The problem => The records below should be copied in full, exactly as shown.

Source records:
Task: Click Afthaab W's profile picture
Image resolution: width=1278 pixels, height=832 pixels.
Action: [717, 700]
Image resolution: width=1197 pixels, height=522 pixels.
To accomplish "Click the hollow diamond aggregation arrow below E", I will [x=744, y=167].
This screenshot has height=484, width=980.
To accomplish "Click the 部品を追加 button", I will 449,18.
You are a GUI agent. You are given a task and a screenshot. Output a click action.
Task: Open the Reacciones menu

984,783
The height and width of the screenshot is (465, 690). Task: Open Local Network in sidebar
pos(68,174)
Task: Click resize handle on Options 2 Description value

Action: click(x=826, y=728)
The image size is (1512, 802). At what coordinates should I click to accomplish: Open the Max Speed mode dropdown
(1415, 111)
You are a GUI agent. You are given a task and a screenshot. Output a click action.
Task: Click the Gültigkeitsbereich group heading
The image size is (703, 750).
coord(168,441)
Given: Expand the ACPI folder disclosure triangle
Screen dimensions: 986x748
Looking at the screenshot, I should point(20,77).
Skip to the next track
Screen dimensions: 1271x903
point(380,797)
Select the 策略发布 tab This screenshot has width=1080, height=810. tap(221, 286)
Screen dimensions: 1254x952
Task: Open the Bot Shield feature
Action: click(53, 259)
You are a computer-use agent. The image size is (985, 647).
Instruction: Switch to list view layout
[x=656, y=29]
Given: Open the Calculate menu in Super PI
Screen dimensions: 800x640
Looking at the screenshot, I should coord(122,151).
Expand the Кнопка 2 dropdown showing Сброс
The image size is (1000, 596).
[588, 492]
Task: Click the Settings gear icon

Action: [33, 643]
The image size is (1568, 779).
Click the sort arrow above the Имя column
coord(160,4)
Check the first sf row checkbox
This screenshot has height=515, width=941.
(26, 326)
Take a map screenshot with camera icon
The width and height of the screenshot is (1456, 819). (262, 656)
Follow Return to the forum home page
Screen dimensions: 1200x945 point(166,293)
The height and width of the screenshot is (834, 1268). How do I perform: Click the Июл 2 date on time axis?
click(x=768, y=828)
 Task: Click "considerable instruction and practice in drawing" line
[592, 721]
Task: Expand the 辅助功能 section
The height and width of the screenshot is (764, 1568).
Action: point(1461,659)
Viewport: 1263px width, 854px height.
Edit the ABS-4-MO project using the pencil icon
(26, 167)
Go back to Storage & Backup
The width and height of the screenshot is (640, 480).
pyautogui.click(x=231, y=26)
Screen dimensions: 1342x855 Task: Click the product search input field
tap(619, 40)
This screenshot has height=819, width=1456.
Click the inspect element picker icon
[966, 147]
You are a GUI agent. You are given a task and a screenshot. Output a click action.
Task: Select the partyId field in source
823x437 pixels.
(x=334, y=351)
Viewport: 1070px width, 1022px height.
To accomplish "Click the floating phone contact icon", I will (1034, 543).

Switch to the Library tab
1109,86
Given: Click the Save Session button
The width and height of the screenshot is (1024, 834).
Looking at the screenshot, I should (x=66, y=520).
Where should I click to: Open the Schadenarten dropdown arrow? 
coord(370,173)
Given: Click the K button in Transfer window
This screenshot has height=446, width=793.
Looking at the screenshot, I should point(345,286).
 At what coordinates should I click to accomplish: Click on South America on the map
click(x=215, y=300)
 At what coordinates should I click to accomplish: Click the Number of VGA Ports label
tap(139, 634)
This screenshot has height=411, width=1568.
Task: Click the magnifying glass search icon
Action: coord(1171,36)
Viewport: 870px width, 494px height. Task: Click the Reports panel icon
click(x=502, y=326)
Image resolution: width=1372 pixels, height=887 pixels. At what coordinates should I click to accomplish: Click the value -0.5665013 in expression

Your response =>
Task: Click Afthaab W's profile picture
Image resolution: width=1278 pixels, height=832 pixels.
Action: [717, 700]
Image resolution: width=1197 pixels, height=522 pixels.
To accomplish "Click the hollow diamond aggregation arrow below E", I will [x=744, y=167].
This screenshot has height=484, width=980.
To accomplish "Click the 部品を追加 button", I will 449,18.
You are a GUI agent. You are given a task and a screenshot. Output a click action.
Task: Open the Reacciones menu

984,783
The height and width of the screenshot is (465, 690). Task: Open Local Network in sidebar
pos(68,174)
Task: Click resize handle on Options 2 Description value

Action: click(x=826, y=728)
The image size is (1512, 802). At what coordinates should I click to accomplish: Open the Max Speed mode dropdown
(1415, 111)
You are a GUI agent. You are given a task and a screenshot. Output a click action.
Task: Click the Gültigkeitsbereich group heading
The image size is (703, 750).
coord(168,441)
Given: Expand the ACPI folder disclosure triangle
Screen dimensions: 986x748
Looking at the screenshot, I should point(20,77).
Skip to the next track
Screen dimensions: 1271x903
point(380,797)
Select the 策略发布 tab This screenshot has width=1080, height=810. tap(221, 286)
Screen dimensions: 1254x952
Task: Open the Bot Shield feature
Action: click(53, 259)
You are a computer-use agent. The image size is (985, 647).
Instruction: Switch to list view layout
[x=656, y=29]
Given: Open the Calculate menu in Super PI
Screen dimensions: 800x640
Looking at the screenshot, I should coord(122,151).
Expand the Кнопка 2 dropdown showing Сброс
The image size is (1000, 596).
[588, 492]
Task: Click the Settings gear icon

Action: [33, 643]
The image size is (1568, 779).
Click the sort arrow above the Имя column
coord(160,4)
Check the first sf row checkbox
This screenshot has height=515, width=941.
(26, 326)
Take a map screenshot with camera icon
The width and height of the screenshot is (1456, 819). (262, 656)
Follow Return to the forum home page
Screen dimensions: 1200x945 point(166,293)
The height and width of the screenshot is (834, 1268). How do I perform: Click the Июл 2 date on time axis?
click(x=768, y=828)
 Task: Click "considerable instruction and practice in drawing" line
[592, 721]
Task: Expand the 辅助功能 section
The height and width of the screenshot is (764, 1568).
Action: point(1461,659)
Viewport: 1263px width, 854px height.
Edit the ABS-4-MO project using the pencil icon
(26, 167)
Go back to Storage & Backup
The width and height of the screenshot is (640, 480).
pyautogui.click(x=231, y=26)
Screen dimensions: 1342x855 Task: Click the product search input field
tap(619, 40)
This screenshot has height=819, width=1456.
Click the inspect element picker icon
[966, 147]
You are a GUI agent. You are given a task and a screenshot. Output a click action.
Task: Select the partyId field in source
823x437 pixels.
(x=334, y=351)
Viewport: 1070px width, 1022px height.
To accomplish "Click the floating phone contact icon", I will (1034, 543).

Switch to the Library tab
1109,86
Given: Click the Save Session button
The width and height of the screenshot is (1024, 834).
Looking at the screenshot, I should (x=66, y=520).
Where should I click to: Open the Schadenarten dropdown arrow? 
coord(370,173)
Given: Click the K button in Transfer window
This screenshot has height=446, width=793.
Looking at the screenshot, I should point(345,286).
 At what coordinates should I click to accomplish: Click on South America on the map
click(x=215, y=300)
 At what coordinates should I click to accomplish: Click the Number of VGA Ports label
tap(139, 634)
This screenshot has height=411, width=1568.
Task: Click the magnifying glass search icon
Action: coord(1171,36)
Viewport: 870px width, 494px height. Task: Click the Reports panel icon
click(x=502, y=326)
Image resolution: width=1372 pixels, height=887 pixels. At what coordinates should I click to accomplish: Click the value -0.5665013 in expression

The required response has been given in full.